Likewise, a small-scale farmer is less likely to risk a loan for fertilizers when he’s uncertain of next season’s weather. (Sadly, rising rate of global warming ensures that unpredictable seasons will get worse).

Uncertainty also explains the lack of a savings culture for the poor. Jaime Ruiz-Tagle (2011) finds that for a given level of uncertainty, there is a wealth threshold below which the individual gets trapped because of the uncertainty, without being able to accumulate wealth, as in a “poverty trap”.

Still on the topic of finance management, uncertainty also affects credit access for the poor. As Banerjee and Duflo in Poor Economics observe; the interest rates charged by informal sources tend to be higher for the poor than for the less poor. Monitoring borrowers takes effort, which takes time, and time is money. Given that these expenses does not scale with loan size, “the smaller the loan, the larger the monitoring and screening costs will be as a fraction of loan size, and because these costs have to be covered by the interest collected, the higher the interest rate will be.” In simpler words, the poor get screwed cause there’s less certainty that they’ll pay back and cause it cost more to make sure they pay back.
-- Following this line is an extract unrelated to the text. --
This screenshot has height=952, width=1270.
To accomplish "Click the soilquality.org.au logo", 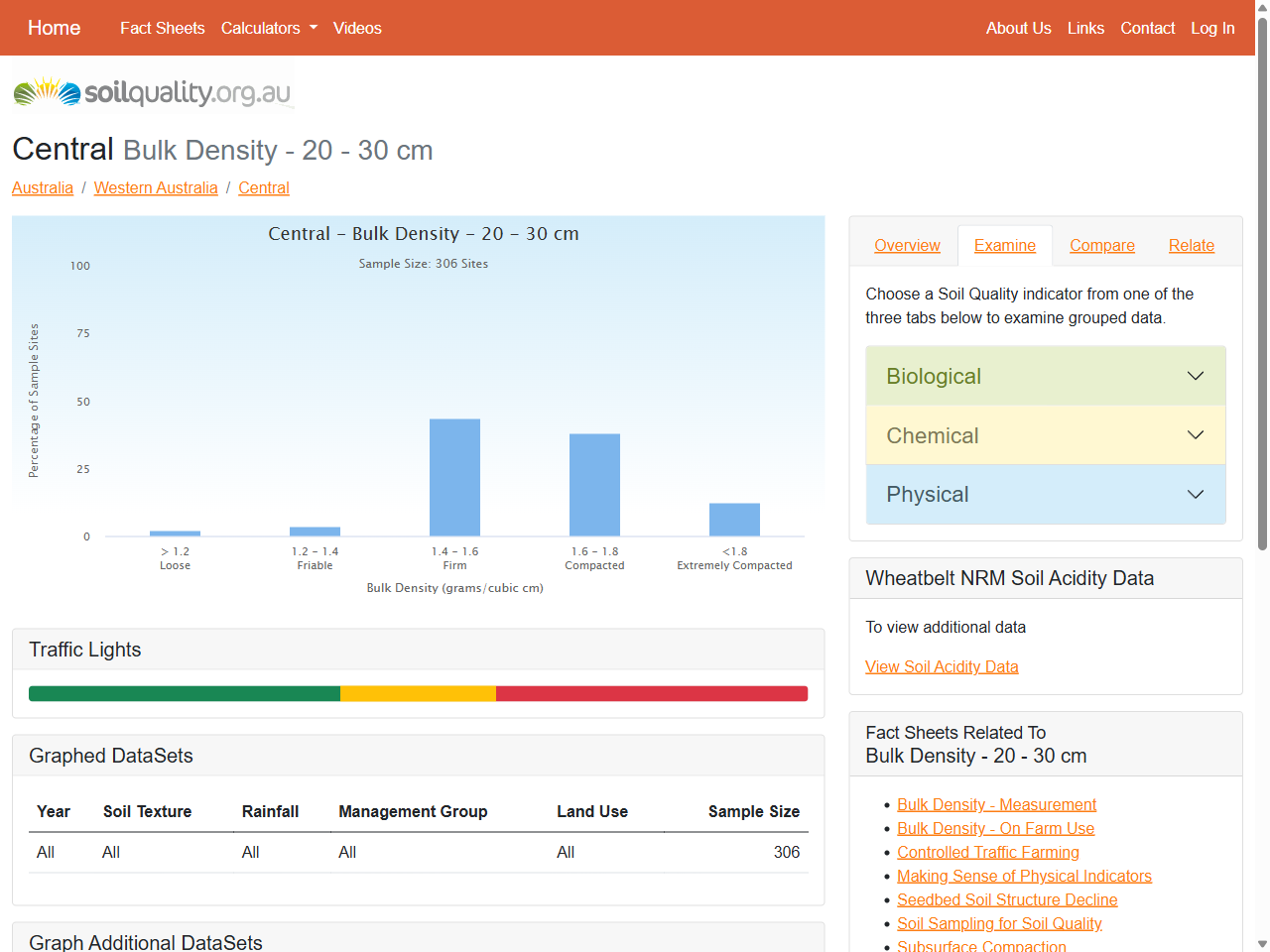I will tap(152, 91).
When it comes to morality, uncertainty has its effects. As much as many of us might disagree, uncertainty keeps a lot of people religiously active. When one-who believes in the afterlife-is uncertain of his/her afterlife destination, one’s more likely to keep to the religious tenets in a bid to increase certainty of heaven rather than hell.
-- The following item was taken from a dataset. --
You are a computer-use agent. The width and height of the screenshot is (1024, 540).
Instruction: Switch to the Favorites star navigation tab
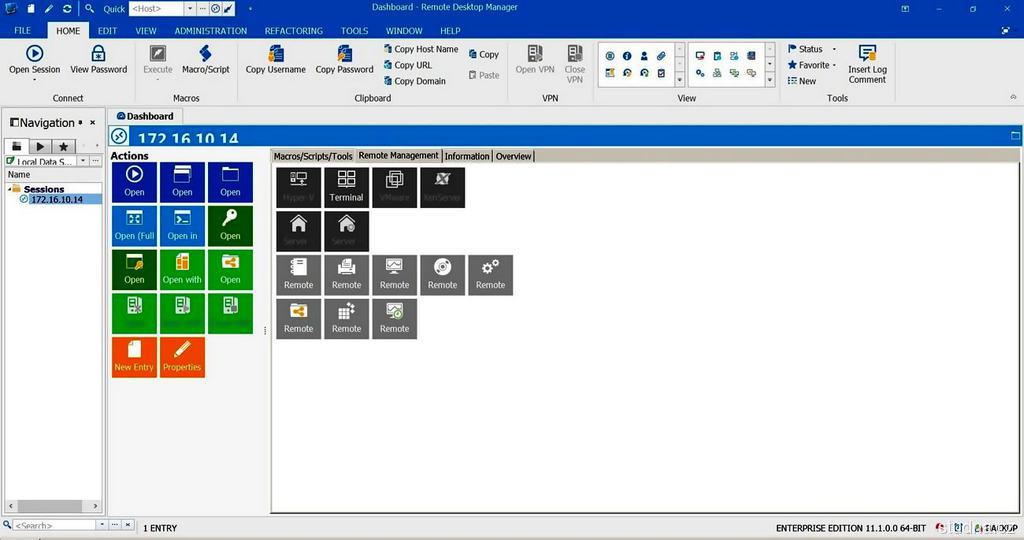(x=63, y=146)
Ironically, uncertainty also plays a role in moral depravation of public officers, who are more likely to steal when the future isn’t assured. They simply consider the tumultuous life after Government service, realize the uncertainty of a meager pension or a new job and decide that corruption might be a good way to secure their post-Government job future. After all, “why not make hay while the sun shines?” they’d ask.

And what about the impoverished Anambra indigenes who sold their vote for N1000 or a carton of Indomie? They were simply hedging their bets with the certainty of the food than the uncertainty of future political promises. Moreover, they’re doing it based on their recollection of past broken promises.
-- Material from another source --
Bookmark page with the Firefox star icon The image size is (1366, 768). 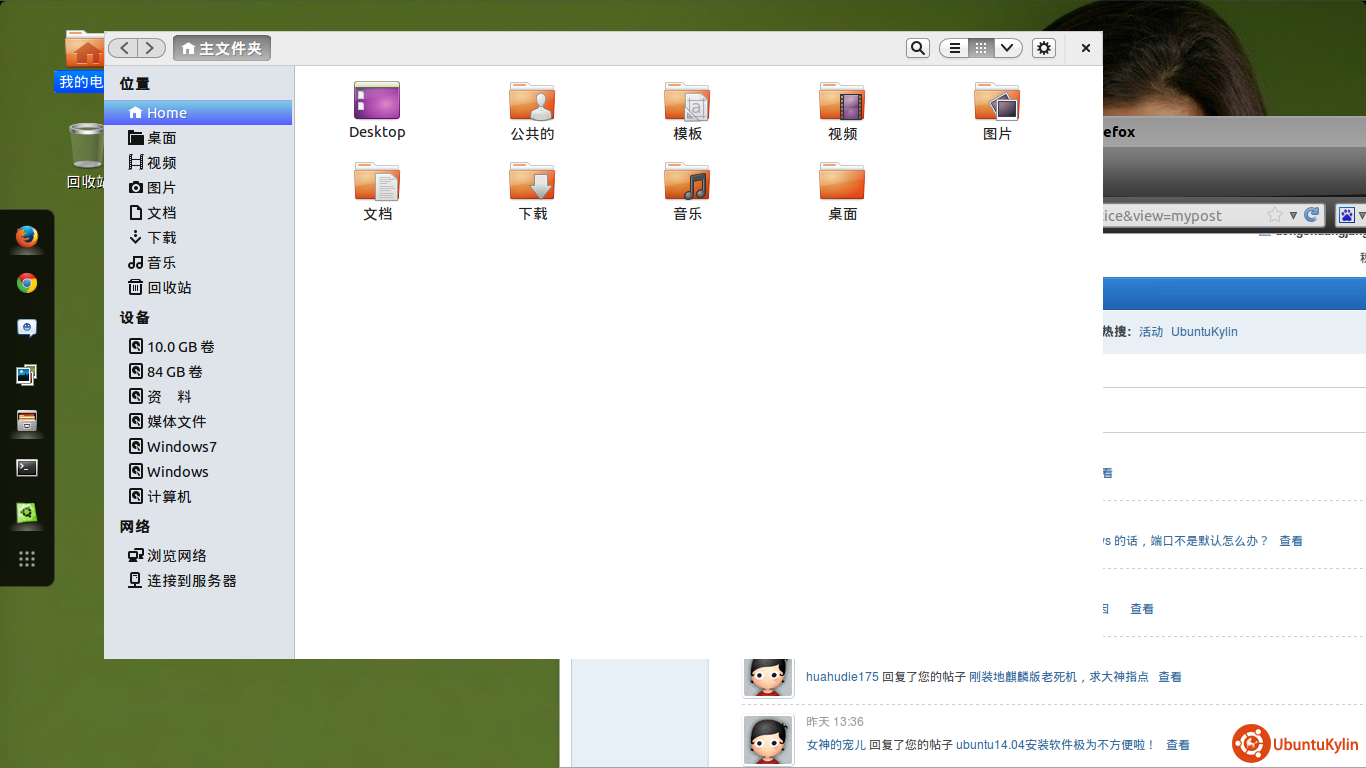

All these examples are situations of people who time discount when faced with the ambiguousness of the future. Like them, many of us make decision similarly when faced with uncertainty. We develop a high time preference i.e a focus on present well-being when faced with an uncertain future because, as humans, we are risk-averse. We hate losing more than we love winning and because of this, we prefer to make decisions with the least risk. And most times, those less risky decisions are only available in the present.

Unfortunately, these decisions might be rationally sound in the present, but potentially wrong in the future; especially when one considers the latent benefits of taking the risky choice i.e. educated and employed children, higher crop yield for the farmer, greater savings for the poor, lesser corruption and better leaders for the electorate.

Just like the traffic light with a countdown prevents us from making the stupid decision to break the law, certainty-obviously- gives us the tools to make better decisions. For policy makers out there, it isn’t enough to predict what the poor need now: consider their future needs in order to understand what policies are most effective. Also, create more accurate future predictors that equip people-especially the poor- with enough information to make better decisions. We might not know the future, but at least we can shape and predict it.